At-Home Doppler Fetal Heart Monitor: Is it Safe?

are fetal heart monitors dopplers safe

Photo from BellyBeats

Being pregnant can be nerve wracking—especially if you've ever suffered a miscarriage, like I did. My husband and I went to my OB/Gyn for a prenatal visit and her silence during the exam was excruciating. I knew something was wrong. She could not find the heartbeat. My husband and I had listened to it just a few weeks before and it didn't occur to us that anything could go wrong. It was a long, sad day that turned into a long, sad summer.


When I found out I was pregnant a year later, I was not bursting with joy. I was scared. My husband and I were quiet and cautious. We knew what could happen. I couldn't go through that again. I did not want to show up at the doctor's office at any point in the pregnancy just to have her tell me there was no heartbeat. The time between visits was torturous. So we rented a BellyBeats Fetal Doppler Baby Heart Monitor. It was cheap and I thought it would give me peace of mind.

What is an at-home doppler fetal heart monitor? It's typically a small, handheld device that monitors and displays the number of heart beats your baby has every minute.

How does it work? It bounces sound waves off your baby’s heart. The motion that your baby’s heart makes when it's beating changes the shape of these sound waves. The doppler picks up these changed sound waves and amplifies them, in the form of your baby’s heartbeat.

Are dopplers safe to use? There hasn't been any extensive research done, but the general consensus is that fetal dopplers are probably safe to use in moderation.

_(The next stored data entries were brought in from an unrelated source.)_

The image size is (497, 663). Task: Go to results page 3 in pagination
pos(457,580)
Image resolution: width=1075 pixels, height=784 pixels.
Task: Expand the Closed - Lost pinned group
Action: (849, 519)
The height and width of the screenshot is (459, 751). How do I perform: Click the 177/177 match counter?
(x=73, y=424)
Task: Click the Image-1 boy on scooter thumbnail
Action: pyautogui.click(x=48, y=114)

Things to consider before using one: Dopplers are medical devices that are intended for use by medical professionals. Consumers don't always have the proper training to use them and interpret the information. In some cases, this might mean you wouldn't seek medical care when you need it.

It could also mean you could get unnecessarily stressed out if you can't locate the heartbeat, when it could simply be that you're using the monitor incorrectly or that it's too early to hear the heartbeat (sometimes you can't hear a heartbeat with the device until at least 12 weeks). The idea behind using the doppler is to make you more relaxed not more anxious.

If you do decide to buy or rent a fetal heart monitor: Do talk it over with your heath-care professional. Do read all the instructions before using it. Don't listen to your baby's heartbeat for extended periods, day after day. Note that some manufacturers require that you get your doctor's permission before you can rent or buy one.

As it turned out, I never used the monitor I rented. I didn't understand how to work it and I didn't want to make myself worry unnecessarily. But at the same time it was comforting to have around.

Are you planning on or have you ever used an at-home fetal heart monitor? How did it work out for you?